Everything is a crisis these days, and this is not one either. Much of college education has little to do with the workplace, and most practical education is self-education. Still, the author is open to the sorts of educational flexibility that make sense.
Princeton's Neili has a major piece responding to the Chace piece on affirmative action which we posted a while ago. It's A Desperate Defense of Affirmative Action. One quote:
Our current preference system has all the perverse kind of contact effects that Allport feared to the extent that it assures, in the very nature of upward-ratcheting, that the typical black or Hispanic student at highly competitive colleges and universities will be less academically accomplished or less academically talented than the typical white or Asian student. The very logic of the system guarantees this result. It's the "dumb jock" problem cast into an ethno-racial mold. Just as the lowering of standards for recruited athletes results in a reinforcement of the association between "dumb" and "jock" on college campuses, so the lowering of standards for blacks and Hispanics reinforces the association -- in the minds of all parties concerned including the black and Hispanic students themselves -- of white and Asian with "smart" and black and Hispanic with "intellectually inferior." "Dumb black and Hispanic affirmative action students" is the inevitable association created, even if strictures of political correctness and concerns over hurt feelings discourage it from being expressed publicly. Systems of differential standards inevitably produce perverse effects of this kind. Within the context of the zero-sum nature of the reshuffling system, upward-ratcheting guarantees that Allport's "good contact" -- i.e. stereotype disconfirming contact -- will always be replaced by "bad contact" -- i.e. stereotype-confirming contact.
And here's another interesting one: Comparing Yale to Southern Connecticut. A quote:
Professor Mullen discovers the third-oldest and one of the most competitive colleges in the country attracts a more affluent and more cosmopolitan student body with larger ambitions and wider career options than those of students attending the local neighborhood’s uncompetitive teacher’s college.
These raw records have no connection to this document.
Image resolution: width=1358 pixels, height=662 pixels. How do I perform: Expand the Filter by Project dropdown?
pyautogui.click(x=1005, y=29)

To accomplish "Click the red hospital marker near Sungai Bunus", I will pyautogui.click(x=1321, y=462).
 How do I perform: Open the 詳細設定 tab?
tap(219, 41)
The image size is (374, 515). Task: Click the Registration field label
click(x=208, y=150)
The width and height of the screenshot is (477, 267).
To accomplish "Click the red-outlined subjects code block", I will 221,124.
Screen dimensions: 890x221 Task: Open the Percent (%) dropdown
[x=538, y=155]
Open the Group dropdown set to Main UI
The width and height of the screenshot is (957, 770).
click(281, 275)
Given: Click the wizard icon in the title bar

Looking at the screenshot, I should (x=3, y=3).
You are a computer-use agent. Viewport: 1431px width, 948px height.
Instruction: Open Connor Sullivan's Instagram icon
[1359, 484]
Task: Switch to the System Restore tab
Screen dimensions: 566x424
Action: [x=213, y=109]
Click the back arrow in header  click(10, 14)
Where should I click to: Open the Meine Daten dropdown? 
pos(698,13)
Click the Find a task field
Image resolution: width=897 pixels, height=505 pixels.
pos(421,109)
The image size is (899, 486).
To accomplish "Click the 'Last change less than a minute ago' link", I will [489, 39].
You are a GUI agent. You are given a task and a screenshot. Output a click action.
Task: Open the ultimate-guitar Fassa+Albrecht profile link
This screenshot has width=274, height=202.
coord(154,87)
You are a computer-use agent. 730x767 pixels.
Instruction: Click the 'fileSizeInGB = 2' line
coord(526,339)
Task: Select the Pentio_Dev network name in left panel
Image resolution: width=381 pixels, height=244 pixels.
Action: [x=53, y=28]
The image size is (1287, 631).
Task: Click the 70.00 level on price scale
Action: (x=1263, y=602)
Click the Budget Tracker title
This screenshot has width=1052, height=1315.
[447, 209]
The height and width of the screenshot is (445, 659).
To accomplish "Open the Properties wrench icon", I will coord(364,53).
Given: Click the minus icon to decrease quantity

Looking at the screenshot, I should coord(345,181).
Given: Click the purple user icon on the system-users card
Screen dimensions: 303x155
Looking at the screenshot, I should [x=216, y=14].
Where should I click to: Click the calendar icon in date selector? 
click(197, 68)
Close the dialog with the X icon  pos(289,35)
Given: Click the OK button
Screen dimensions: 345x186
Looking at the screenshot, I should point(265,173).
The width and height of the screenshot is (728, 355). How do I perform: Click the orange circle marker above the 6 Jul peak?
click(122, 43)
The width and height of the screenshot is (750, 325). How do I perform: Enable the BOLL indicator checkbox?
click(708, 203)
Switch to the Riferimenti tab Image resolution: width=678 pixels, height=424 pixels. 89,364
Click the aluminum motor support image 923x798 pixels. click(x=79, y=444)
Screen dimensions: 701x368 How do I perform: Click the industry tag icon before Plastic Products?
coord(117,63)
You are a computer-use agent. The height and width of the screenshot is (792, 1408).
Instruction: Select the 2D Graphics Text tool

Certainly a lot of Yale students come from more affluent and better educated family backgrounds, but comparing Yale and Southern most meaningfully would have to be done on the basis of academic talent. Southern’s students have average SAT scores in the 480-490 range on the three parts of the current test. Yale quotes different 25%/75% figures, which indicate that only 25% of Yale students got under 700 on any of the three parts of the SAT, and another 25% got 780 to 800. Yale admits around 7.5% of applicants these days. Southern admits 71% of applicants.